Please answer these questions from the null byte article below:
(a) Which Phrack issue outlined this type of attack against Perl-based CGI applications?
(b) In which PHP version were paths containing NULL made invalid?
(c) Which browser ignores null byte characters in every context while rendering HTML and JavaScript?

▸ **TEXT BLOCK**
#####

No Love for the Null Byte

By | September 22, 2011
Attackers have commonly used the null character to bypass file extension restrictions during the exploitation of local file inclusion vulnerabilities.  rain.forest.puppy outlined this type of attack against Perl-based CGI applications in Phrack issue 55 over ten years ago, but the problem has also affected web applications written in other higher-level languages such as Java, .NET, and PHP.  Consider the following insecure PHP code.
if(file_exists('/tmp/'.$_GET['filename'].'.txt')) {
  include '/tmp/'.$_GET['filename'].'.txt'
}
Clearly, an attacker could abuse the poorly written application to include arbitrary TXT files stored on the web server, which is certainly not good, but until fairly recently an attacker could also include any file regardless of the extension.  Consider the following request an attacker could make to exploit the vulnerability and acquire the server’s password file.
http://www.victim.com/page.php?filename=../../etc/passwd%00
The developers of PHP addressed this issue in version 5.3.4 late last year, and “paths with NULL in them (foo\0bar.txt) are now considered as invalid.”  Finally, the file_exists function operates how most programmers would expect it to function.  File systems, at least NTFS and most Unix file systems, do not allow the null character to appear within a file name, although many other control characters are permitted within file names.
if(file_exists("/etc/passwd\0")) {
  // Dead code in 5.3.4 or later.
  echo 'There isn\'t a file named /etc/passwd\\0 on my server!!!';
}
So can we finally stop worrying about null bytes in PHP?  Not really, the null byte character can still cause issues in a number of other situations.  Consider an application that performs rudimentary input validation to prevent command injection, but still allows the user to type in something like ../etc/passwd\0. Same problem, different function.
// Guess what file gets deleted?
exec("rm /tmp/../etc/passwd\0.tmp");
Attackers could also use null byte characters to bypass black-list filters designed to mitigate the risk of cross-site scripting attacks by blocking specific HTML or JavaScript keywords.  Applications should avoid relying on black-listing to prevent attacks, but Internet Explorer complicates the situation, since IE essentially ignores null byte characters in every single context while rendering HTML, and JavaScript, and therefore we can easily craft a payload like the following to bypass black-list filters that attempts to sanitize input.  Luckily, other browsers simply ignore the null byte shenanigans and the JavaScript fails to execute.

#####

▸ **INFORMATION PROVIDED**
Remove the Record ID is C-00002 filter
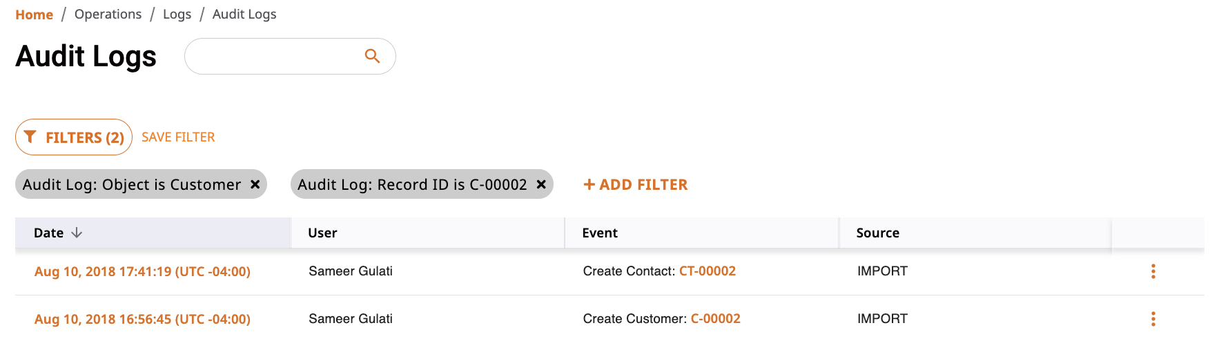The image size is (1219, 341). click(541, 184)
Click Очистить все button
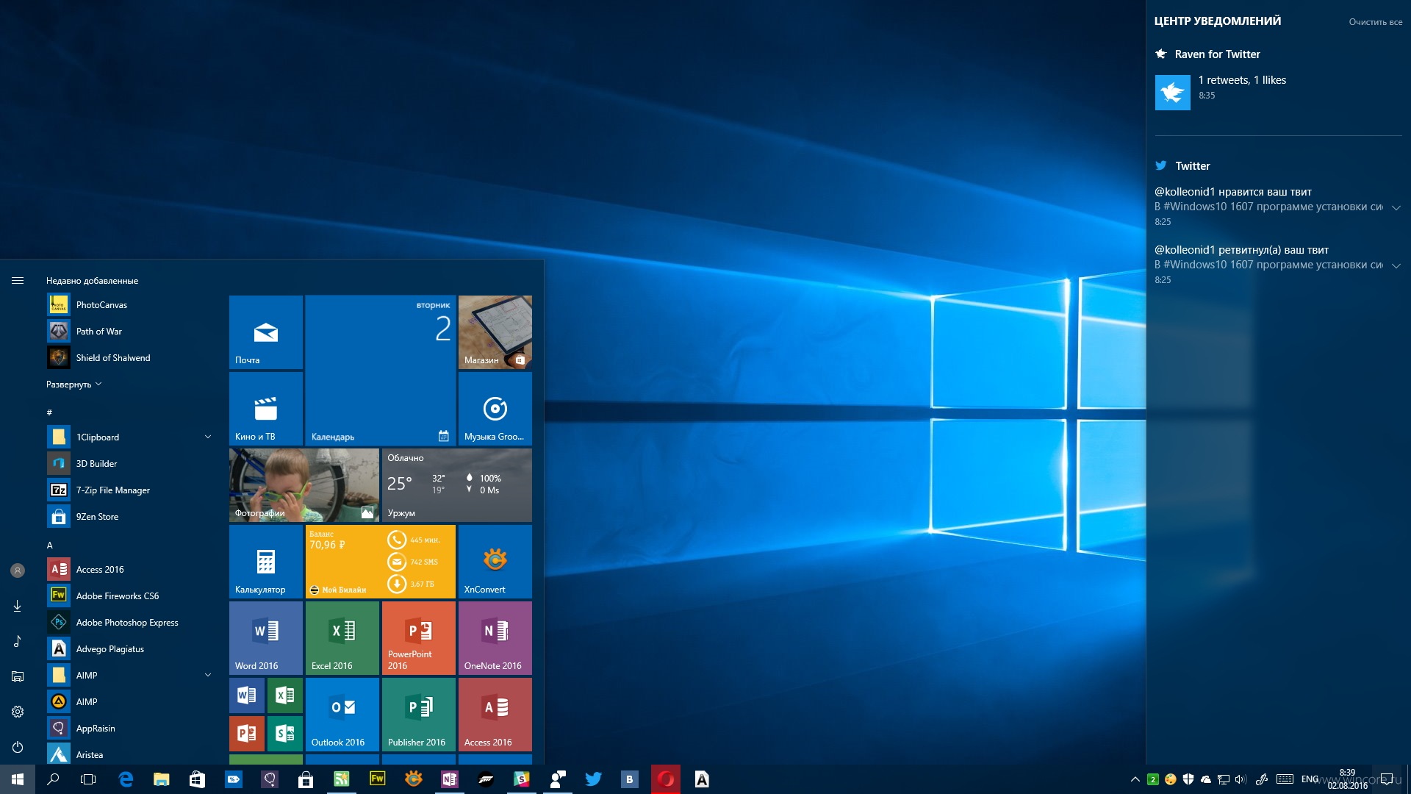 click(1374, 21)
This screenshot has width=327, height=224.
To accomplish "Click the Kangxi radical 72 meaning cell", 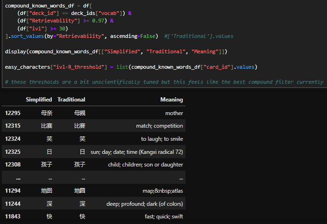I will [x=136, y=152].
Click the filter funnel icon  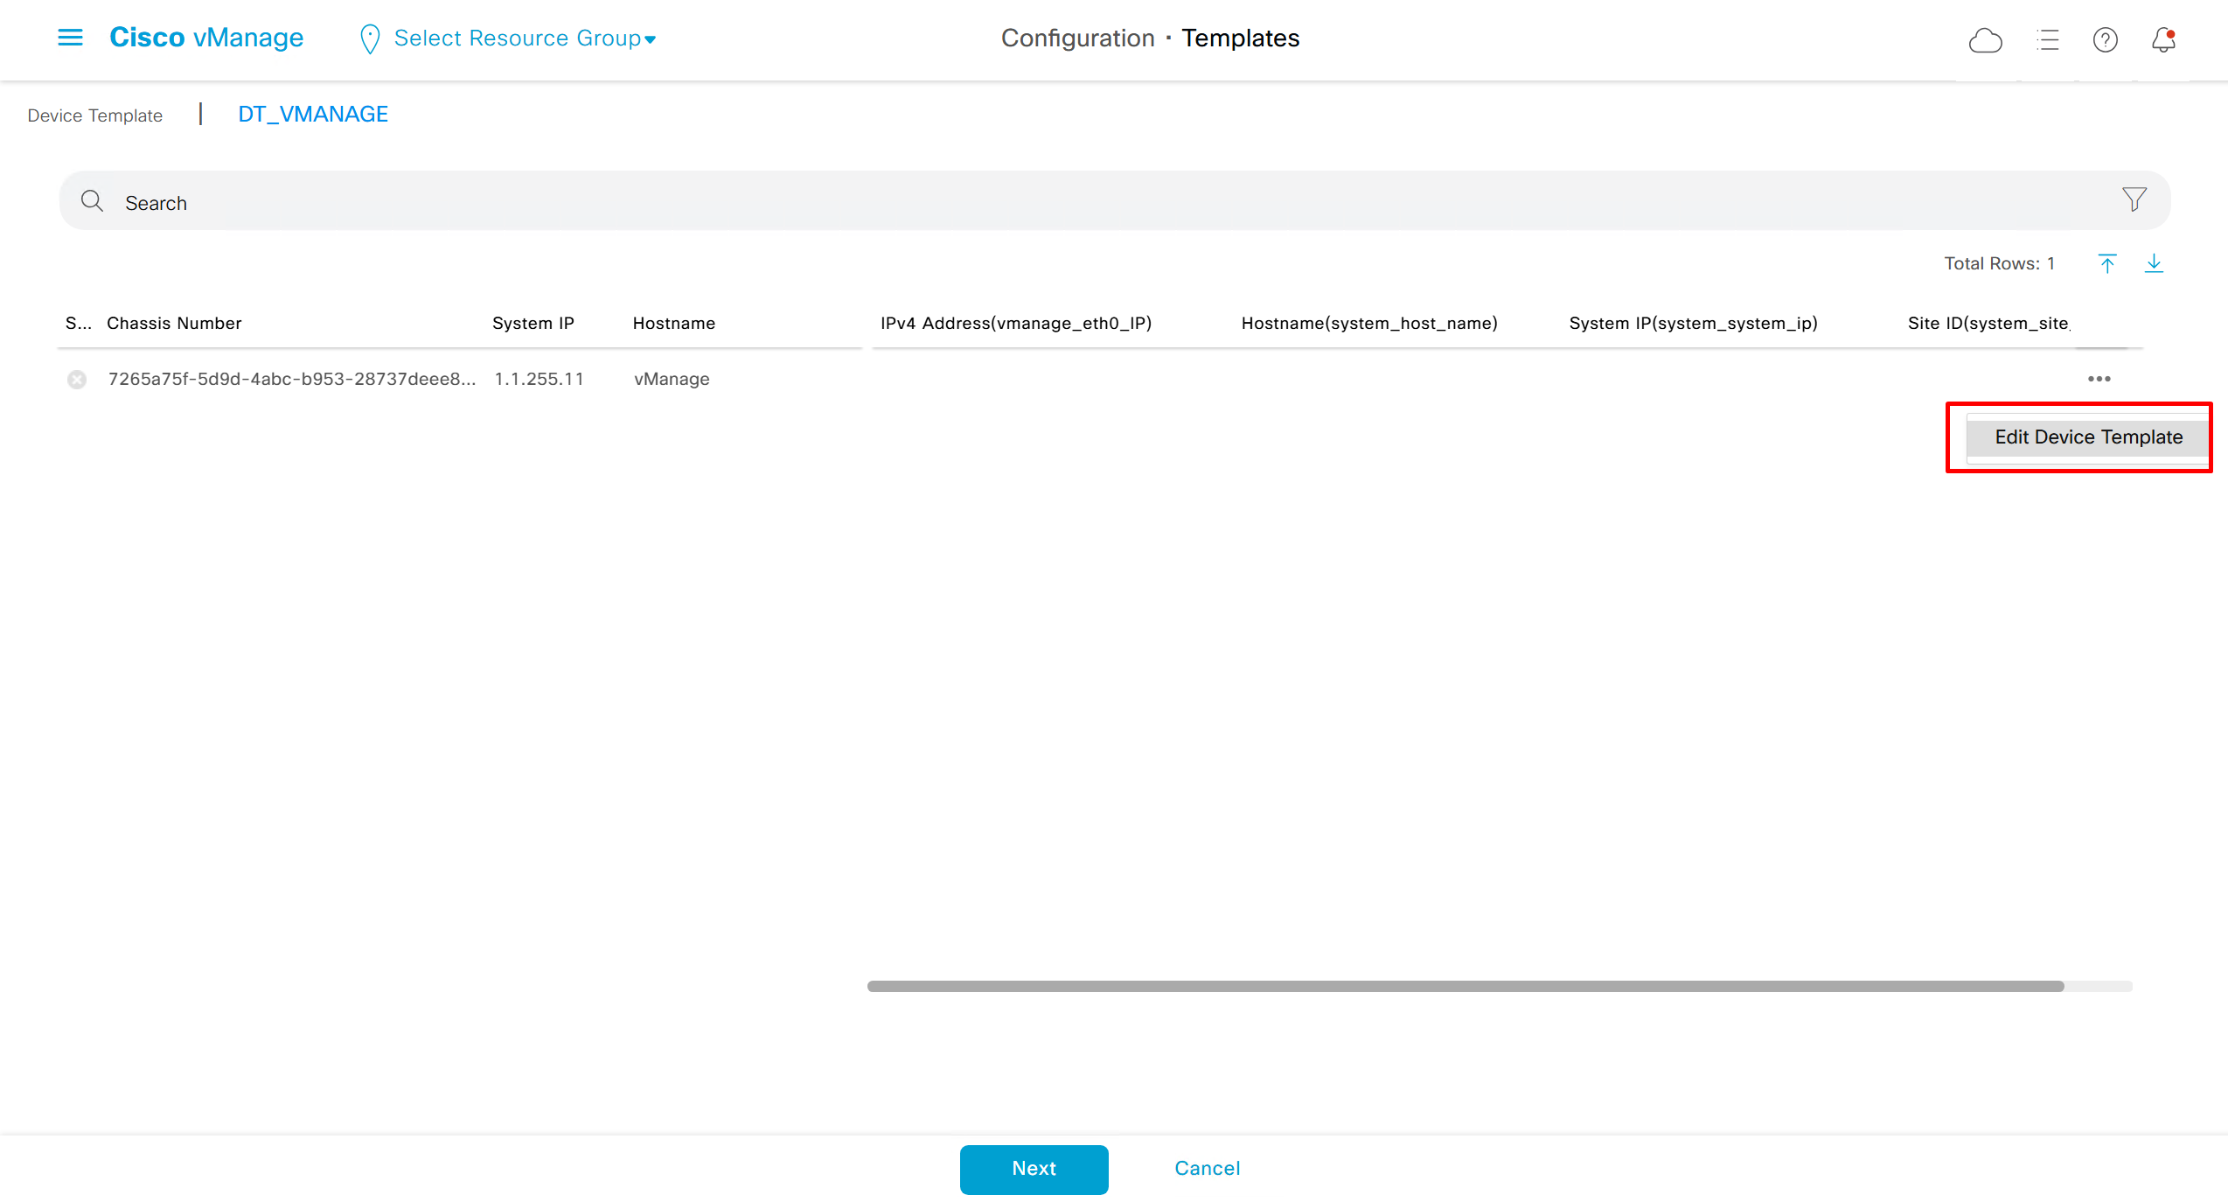coord(2134,199)
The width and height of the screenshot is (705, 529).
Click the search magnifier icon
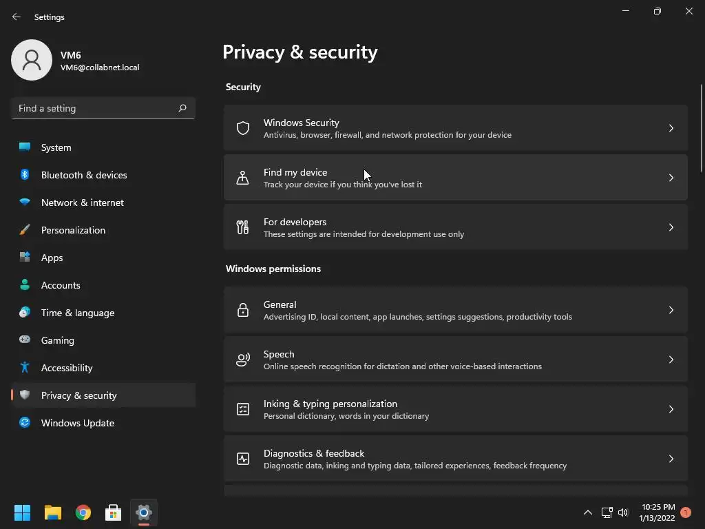pyautogui.click(x=182, y=108)
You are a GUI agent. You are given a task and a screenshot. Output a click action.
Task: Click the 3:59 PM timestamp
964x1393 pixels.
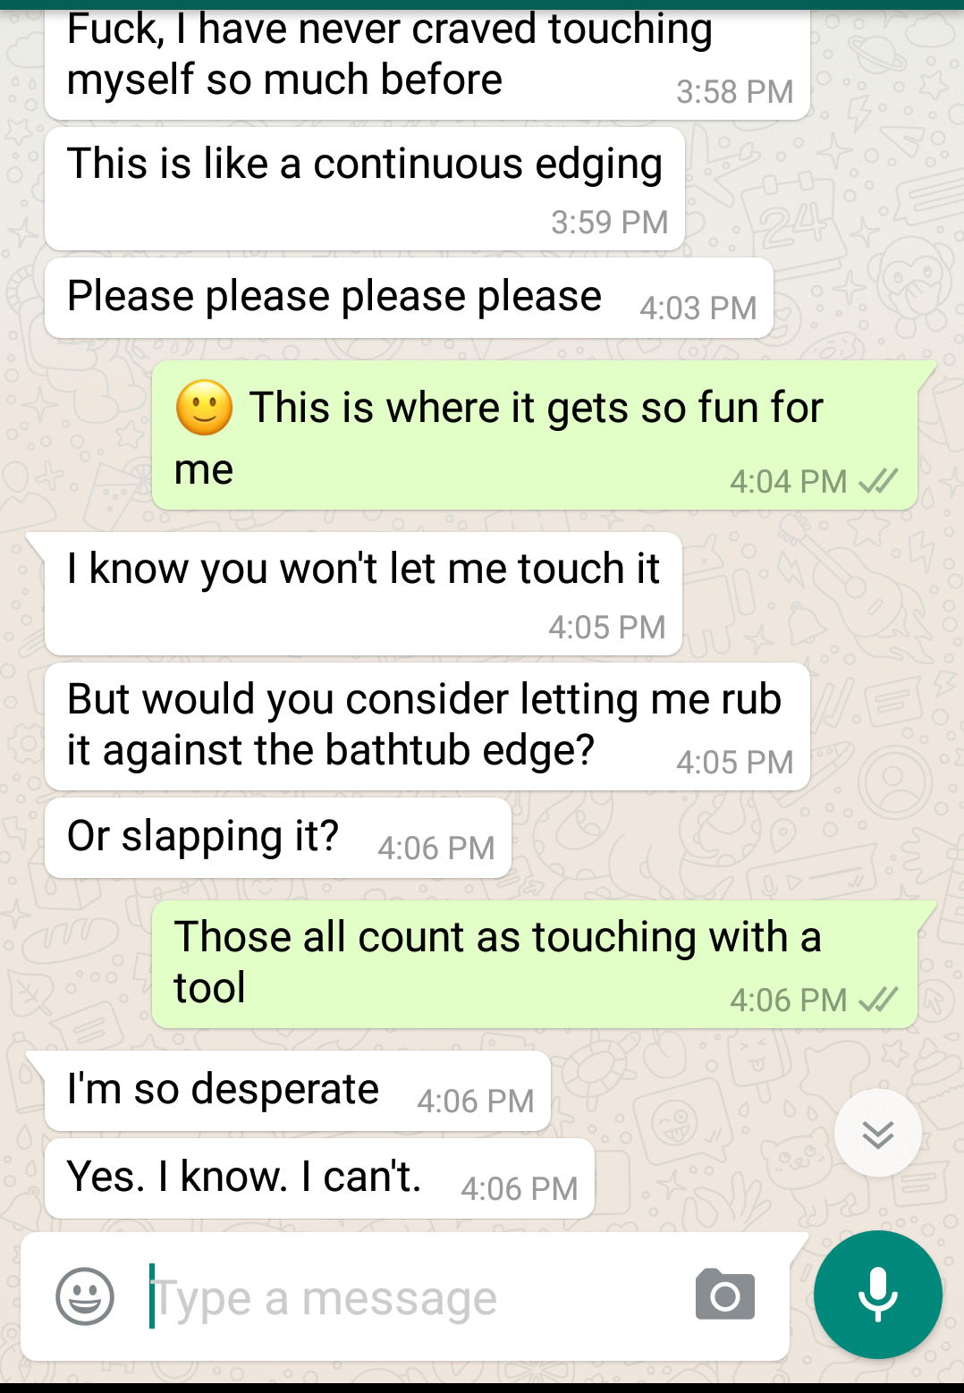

#####

▸ **RESULT**
(a) Issue 55
(b) Version 5.3.4
(c) Internet Explorer